[BEGIN DATA LISTING]

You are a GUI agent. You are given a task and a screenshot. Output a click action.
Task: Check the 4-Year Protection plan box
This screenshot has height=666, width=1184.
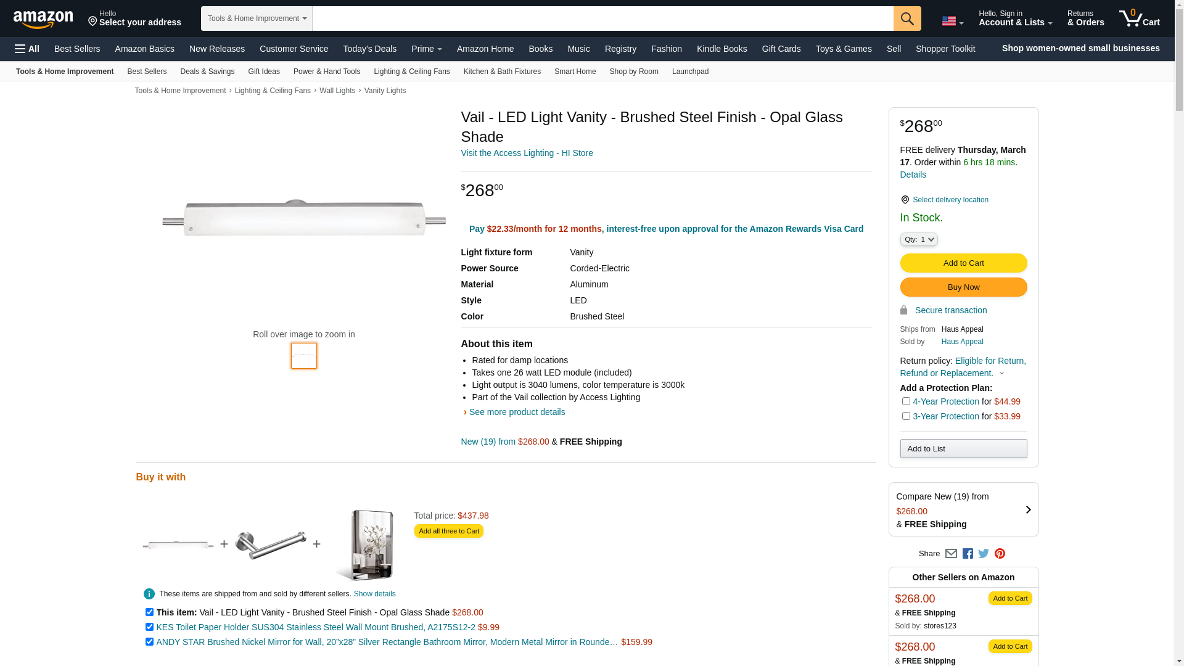[x=906, y=401]
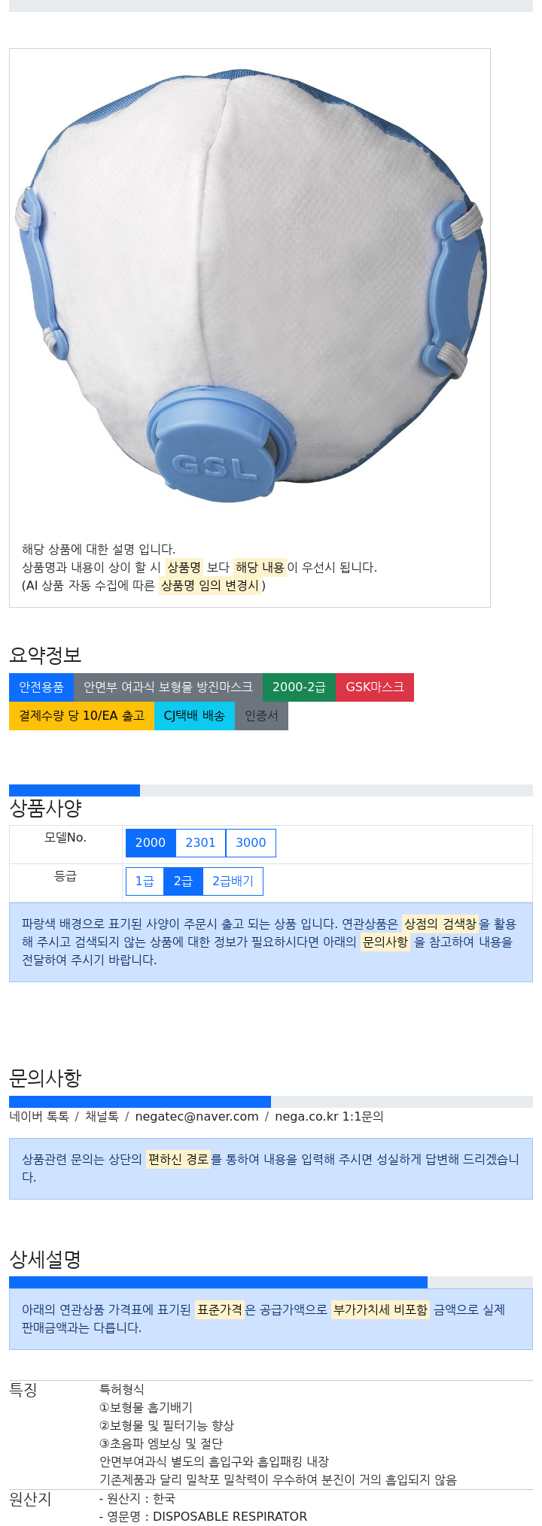
Task: Click the red GSK마스크 tag
Action: (x=375, y=687)

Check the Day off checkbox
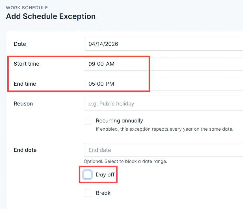pyautogui.click(x=88, y=175)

[END DATA LISTING]

- [DIRECTIONS]: Rewrite all the items with "screenshot" replaced by "screen image" and everything else unchanged. Leave out the pictures.

- [SOLUTION TO THIS PROBLEM]:
You are a GUI agent. You are given a task and a screen image. Output a click action.
Task: Check the 4-Year Protection plan box
This screen image has height=666, width=1184.
[x=906, y=401]
Task: Click the red GSK마스크 tag
Action: (x=375, y=687)

Check the Day off checkbox
pyautogui.click(x=88, y=175)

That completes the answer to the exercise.